> [WHAT TO WORK ON] Output exactly the first line of the listing and each line after it, through the line that contains "Website door Encore (18, 2540)"; add nothing else.
[EXCERPTED RECORDS]
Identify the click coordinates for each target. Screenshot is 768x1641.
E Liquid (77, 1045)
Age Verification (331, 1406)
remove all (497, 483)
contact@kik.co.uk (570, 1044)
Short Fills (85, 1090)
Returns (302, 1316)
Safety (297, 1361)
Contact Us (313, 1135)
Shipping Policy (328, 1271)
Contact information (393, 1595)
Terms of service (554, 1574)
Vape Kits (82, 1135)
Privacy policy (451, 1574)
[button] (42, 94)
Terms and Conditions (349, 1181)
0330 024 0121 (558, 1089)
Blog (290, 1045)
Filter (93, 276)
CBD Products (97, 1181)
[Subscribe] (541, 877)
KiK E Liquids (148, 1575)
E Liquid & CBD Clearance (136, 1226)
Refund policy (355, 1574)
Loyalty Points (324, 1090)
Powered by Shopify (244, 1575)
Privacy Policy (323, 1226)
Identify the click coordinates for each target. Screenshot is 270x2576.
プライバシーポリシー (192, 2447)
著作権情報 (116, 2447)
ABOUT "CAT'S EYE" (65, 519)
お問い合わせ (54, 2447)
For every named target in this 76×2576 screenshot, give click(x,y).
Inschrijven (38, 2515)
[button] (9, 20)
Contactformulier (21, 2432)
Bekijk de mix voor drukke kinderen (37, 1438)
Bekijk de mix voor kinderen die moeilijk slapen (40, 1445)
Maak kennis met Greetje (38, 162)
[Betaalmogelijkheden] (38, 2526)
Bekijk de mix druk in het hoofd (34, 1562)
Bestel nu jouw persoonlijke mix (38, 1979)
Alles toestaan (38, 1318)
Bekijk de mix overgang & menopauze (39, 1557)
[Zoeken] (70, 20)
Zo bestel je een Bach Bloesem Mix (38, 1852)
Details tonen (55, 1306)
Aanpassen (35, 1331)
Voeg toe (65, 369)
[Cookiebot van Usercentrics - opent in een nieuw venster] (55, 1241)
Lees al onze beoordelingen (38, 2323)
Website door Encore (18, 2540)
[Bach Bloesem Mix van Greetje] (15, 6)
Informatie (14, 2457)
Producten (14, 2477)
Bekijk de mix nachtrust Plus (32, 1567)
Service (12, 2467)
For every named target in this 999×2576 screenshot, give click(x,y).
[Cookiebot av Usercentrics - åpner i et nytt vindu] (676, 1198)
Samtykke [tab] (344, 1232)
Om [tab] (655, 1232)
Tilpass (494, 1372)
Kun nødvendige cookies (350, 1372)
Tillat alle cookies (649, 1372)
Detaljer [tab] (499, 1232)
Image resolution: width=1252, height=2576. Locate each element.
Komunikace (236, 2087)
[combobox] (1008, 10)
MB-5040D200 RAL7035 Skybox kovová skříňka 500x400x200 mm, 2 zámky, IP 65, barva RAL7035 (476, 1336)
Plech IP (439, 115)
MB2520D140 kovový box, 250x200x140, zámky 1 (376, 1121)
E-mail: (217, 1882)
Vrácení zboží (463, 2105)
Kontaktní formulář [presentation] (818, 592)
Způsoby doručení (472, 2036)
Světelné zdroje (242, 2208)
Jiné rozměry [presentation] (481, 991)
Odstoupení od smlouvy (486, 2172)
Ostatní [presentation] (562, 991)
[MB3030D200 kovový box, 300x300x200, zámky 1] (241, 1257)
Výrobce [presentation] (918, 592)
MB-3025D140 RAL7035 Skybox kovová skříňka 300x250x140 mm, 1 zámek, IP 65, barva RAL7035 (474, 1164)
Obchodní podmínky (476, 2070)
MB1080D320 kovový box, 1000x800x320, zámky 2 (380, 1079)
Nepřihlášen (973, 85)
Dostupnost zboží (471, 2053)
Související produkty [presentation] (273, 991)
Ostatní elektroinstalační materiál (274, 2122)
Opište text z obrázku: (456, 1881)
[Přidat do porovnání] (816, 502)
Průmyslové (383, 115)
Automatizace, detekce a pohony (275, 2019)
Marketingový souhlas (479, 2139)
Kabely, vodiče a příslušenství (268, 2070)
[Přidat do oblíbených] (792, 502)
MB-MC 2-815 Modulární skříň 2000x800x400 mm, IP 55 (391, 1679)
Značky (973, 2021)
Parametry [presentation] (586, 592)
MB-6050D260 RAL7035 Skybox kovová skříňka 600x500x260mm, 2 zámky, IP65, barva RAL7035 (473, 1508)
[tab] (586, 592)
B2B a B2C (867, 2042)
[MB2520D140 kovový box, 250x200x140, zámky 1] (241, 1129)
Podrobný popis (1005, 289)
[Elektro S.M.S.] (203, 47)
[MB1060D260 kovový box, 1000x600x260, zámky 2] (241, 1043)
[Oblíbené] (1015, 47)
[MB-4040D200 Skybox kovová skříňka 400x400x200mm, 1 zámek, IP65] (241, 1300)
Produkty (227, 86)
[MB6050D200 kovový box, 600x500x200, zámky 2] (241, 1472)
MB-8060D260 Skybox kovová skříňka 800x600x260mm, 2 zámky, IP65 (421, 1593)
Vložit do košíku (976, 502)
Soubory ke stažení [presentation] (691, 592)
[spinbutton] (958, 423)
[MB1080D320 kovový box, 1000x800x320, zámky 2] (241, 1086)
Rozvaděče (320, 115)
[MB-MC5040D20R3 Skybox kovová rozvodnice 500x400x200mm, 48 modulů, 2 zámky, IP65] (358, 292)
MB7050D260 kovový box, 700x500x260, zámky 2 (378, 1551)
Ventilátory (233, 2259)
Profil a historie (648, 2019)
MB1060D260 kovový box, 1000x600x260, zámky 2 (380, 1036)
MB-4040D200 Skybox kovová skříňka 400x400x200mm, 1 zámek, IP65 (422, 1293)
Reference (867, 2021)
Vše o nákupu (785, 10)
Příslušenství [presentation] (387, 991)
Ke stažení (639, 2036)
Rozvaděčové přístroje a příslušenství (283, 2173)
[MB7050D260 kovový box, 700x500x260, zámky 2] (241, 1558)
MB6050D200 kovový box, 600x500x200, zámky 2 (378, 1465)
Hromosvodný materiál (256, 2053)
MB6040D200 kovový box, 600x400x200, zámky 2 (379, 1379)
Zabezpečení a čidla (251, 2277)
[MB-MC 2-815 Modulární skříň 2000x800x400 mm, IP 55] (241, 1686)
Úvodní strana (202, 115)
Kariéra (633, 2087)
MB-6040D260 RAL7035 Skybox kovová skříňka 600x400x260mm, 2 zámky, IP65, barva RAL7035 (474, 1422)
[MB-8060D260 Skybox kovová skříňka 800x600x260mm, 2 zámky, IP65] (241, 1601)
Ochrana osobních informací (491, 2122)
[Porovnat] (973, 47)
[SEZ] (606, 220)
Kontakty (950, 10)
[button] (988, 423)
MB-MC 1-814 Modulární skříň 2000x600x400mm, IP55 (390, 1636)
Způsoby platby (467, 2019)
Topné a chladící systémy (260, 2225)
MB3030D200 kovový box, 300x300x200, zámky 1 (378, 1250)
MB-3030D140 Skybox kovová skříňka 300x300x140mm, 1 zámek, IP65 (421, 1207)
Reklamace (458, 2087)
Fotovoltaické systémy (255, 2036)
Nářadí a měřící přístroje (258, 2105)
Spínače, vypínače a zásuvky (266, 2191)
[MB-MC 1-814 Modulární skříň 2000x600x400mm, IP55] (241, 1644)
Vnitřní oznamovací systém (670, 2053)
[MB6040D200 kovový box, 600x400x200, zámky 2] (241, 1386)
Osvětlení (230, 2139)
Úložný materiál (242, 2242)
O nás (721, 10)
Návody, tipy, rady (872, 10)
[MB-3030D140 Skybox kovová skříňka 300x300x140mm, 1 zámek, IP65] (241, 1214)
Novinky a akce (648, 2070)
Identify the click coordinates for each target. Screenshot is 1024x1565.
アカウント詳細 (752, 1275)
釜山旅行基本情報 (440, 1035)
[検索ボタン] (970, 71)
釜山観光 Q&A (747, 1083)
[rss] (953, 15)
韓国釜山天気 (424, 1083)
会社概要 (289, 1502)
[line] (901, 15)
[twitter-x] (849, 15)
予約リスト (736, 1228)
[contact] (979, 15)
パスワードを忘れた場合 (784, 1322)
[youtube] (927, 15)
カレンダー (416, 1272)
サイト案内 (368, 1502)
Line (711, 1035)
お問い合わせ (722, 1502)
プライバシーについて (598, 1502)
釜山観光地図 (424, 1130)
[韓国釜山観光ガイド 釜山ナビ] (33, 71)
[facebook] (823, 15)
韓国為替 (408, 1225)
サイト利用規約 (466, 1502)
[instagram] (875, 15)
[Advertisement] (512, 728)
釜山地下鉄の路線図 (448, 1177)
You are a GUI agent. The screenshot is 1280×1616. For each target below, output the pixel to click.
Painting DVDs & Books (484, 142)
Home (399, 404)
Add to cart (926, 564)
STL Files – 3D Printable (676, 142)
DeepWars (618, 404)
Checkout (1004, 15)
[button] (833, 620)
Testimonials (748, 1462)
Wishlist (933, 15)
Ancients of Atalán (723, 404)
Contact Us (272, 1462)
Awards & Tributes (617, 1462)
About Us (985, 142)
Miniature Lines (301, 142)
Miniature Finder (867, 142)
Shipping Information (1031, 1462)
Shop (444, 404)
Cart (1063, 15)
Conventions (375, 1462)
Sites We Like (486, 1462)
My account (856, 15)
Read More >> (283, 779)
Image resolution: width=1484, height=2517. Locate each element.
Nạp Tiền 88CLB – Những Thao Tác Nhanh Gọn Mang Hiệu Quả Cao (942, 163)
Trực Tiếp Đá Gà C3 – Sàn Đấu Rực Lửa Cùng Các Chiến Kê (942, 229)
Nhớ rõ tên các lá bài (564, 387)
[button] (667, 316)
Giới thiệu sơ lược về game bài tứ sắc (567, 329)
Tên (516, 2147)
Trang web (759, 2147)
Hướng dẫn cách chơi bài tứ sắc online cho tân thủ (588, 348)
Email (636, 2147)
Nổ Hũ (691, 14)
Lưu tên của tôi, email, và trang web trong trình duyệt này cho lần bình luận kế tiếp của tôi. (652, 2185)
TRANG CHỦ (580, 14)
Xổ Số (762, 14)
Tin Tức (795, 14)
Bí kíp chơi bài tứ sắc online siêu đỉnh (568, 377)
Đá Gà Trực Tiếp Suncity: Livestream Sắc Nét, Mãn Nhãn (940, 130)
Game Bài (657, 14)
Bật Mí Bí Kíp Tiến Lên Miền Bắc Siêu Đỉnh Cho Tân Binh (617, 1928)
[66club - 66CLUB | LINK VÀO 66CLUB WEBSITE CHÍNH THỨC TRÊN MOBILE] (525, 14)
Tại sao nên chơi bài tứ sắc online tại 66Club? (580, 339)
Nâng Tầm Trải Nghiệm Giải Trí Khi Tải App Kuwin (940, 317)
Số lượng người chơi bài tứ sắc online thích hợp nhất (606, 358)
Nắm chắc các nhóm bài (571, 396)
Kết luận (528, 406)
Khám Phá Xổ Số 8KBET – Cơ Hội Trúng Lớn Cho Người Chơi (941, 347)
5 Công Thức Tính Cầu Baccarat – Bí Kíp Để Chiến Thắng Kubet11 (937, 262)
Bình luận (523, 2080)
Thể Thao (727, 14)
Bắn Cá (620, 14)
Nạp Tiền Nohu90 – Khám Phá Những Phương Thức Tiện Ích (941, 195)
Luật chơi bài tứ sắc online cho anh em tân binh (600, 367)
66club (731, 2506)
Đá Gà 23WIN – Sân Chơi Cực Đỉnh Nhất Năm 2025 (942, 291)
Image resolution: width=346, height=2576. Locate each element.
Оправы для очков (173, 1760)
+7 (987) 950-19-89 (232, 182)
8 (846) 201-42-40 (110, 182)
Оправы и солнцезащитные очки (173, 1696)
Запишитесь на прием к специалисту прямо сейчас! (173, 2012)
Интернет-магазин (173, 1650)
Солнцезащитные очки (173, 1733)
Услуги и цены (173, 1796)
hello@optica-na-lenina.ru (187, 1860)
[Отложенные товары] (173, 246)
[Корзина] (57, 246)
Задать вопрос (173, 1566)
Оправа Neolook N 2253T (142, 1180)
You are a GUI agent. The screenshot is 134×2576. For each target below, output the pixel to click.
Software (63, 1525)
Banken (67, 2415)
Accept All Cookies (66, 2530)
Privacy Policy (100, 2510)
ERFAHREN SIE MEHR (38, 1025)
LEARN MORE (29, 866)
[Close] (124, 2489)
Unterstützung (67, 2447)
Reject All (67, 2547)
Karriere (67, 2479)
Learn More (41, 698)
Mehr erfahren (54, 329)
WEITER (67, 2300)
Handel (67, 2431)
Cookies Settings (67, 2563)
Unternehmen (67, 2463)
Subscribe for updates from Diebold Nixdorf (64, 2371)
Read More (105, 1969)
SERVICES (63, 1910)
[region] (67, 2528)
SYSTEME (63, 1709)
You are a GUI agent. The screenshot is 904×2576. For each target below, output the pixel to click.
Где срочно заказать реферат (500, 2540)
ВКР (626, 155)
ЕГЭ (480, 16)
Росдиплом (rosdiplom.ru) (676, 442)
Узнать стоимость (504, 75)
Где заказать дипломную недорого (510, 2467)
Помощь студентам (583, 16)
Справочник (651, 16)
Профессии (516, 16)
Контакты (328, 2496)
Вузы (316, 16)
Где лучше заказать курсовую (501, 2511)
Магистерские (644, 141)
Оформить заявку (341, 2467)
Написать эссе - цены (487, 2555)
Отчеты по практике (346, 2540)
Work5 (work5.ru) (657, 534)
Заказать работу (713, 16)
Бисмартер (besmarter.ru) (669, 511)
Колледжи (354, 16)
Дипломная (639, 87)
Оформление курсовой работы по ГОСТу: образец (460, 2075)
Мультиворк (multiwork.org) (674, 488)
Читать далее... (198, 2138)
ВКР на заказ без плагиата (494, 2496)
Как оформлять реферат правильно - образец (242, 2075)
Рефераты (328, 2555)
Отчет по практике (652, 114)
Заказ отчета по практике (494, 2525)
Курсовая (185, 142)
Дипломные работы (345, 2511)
[/EXCERPTED RECORDS]
> [SOLVED PROBLEM]
Identify the click coordinates for each target. Screenshot is 768x1641.
E Liquid (77, 1045)
Age Verification (331, 1406)
remove all (497, 483)
contact@kik.co.uk (570, 1044)
Short Fills (85, 1090)
Returns (302, 1316)
Safety (297, 1361)
Contact Us (313, 1135)
Shipping Policy (328, 1271)
Contact information (393, 1595)
Terms of service (554, 1574)
Vape Kits (82, 1135)
Privacy policy (451, 1574)
[button] (42, 94)
Terms and Conditions (349, 1181)
0330 024 0121 (558, 1089)
Blog (290, 1045)
Filter (93, 276)
CBD Products (97, 1181)
[Subscribe] (541, 877)
KiK E Liquids (148, 1575)
E Liquid & CBD Clearance (136, 1226)
Refund policy (355, 1574)
Loyalty Points (324, 1090)
Powered by Shopify (244, 1575)
Privacy Policy (323, 1226)
Identify the click coordinates for each target. Screenshot is 270x2576.
プライバシーポリシー (192, 2447)
著作権情報 (116, 2447)
ABOUT "CAT'S EYE" (65, 519)
お問い合わせ (54, 2447)
For every named target in this 76×2576 screenshot, give click(x,y).
Inschrijven (38, 2515)
[button] (9, 20)
Contactformulier (21, 2432)
Bekijk de mix voor drukke kinderen (37, 1438)
Bekijk de mix voor kinderen die moeilijk slapen (40, 1445)
Maak kennis met Greetje (38, 162)
[Betaalmogelijkheden] (38, 2526)
Bekijk de mix druk in het hoofd (34, 1562)
Bestel nu jouw persoonlijke mix (38, 1979)
Alles toestaan (38, 1318)
Bekijk de mix overgang & menopauze (39, 1557)
[Zoeken] (70, 20)
Zo bestel je een Bach Bloesem Mix (38, 1852)
Details tonen (55, 1306)
Aanpassen (35, 1331)
Voeg toe (65, 369)
[Cookiebot van Usercentrics - opent in een nieuw venster] (55, 1241)
Lees al onze beoordelingen (38, 2323)
Website door Encore (18, 2540)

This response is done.